Finn Kirkman | 21 November 2015
This remarkable double bill of hour-long works showcases the sublime writing skills of bold and innovative local playwright Sven Swenson.
Heavenly Bodies is set in a room in a brothel in World War II at the fall of Singapore, as Aussie digger Cutty Cutler (Sam Ryan) has a liaison with Laidie (Regan Lynch). As the bombs fall (kudos to Ryan Mahony's sound design, they are truly unsettling) and klaxons wail, the seemingly mismatched pair — the naive country boy who's never fired a gun and is faithful to his wife, and the worldly but lonely transgender sex worker — find a tender moment together. Swenson's dialogue is spot-on, and Cutty's country Australianisms a particular delight, and both actors turn in heartbreakingly honest, emotionally raw and real performances in this profoundly moving piece about acceptance, identity and human connection.

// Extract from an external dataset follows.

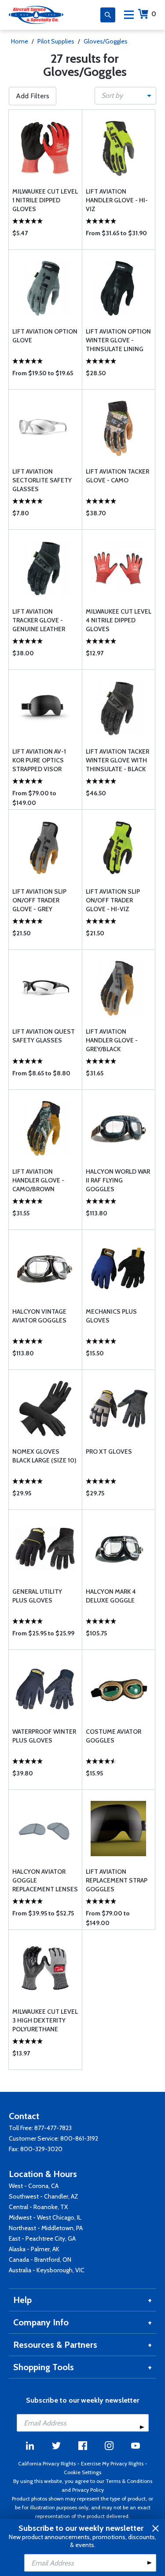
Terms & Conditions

Beautiful Souls is set in a Thai prison, with Bethany (Casey Woods), David (Zachary Boulton) and his brain-damaged brother Justin (Peter Norton) locked up for drug-smuggling and awaiting hanging. It's an intense hour, and you can feel the grief and rage and frustration and fear pouring from Woods and Boulton, while Norton provides delicious stabs of dark humour in his relationship with his brother, which calls to mind Martin McDonagh's Katurian brothers in The Pillowman. The actors never get to look at one another — they're in separate cells — but the wonderful performances and the tight, sharp script tell this story of redemption. Incidentally, in a lovely flourish, the boys are decendants of Cutty and a photograph mentioned in the first play is a plot point in this one.
This double-header represents some of the best theatre happening in Brisbane and like all of Swenson's work is challenging, rewarding, no-holds-barred first-class drama.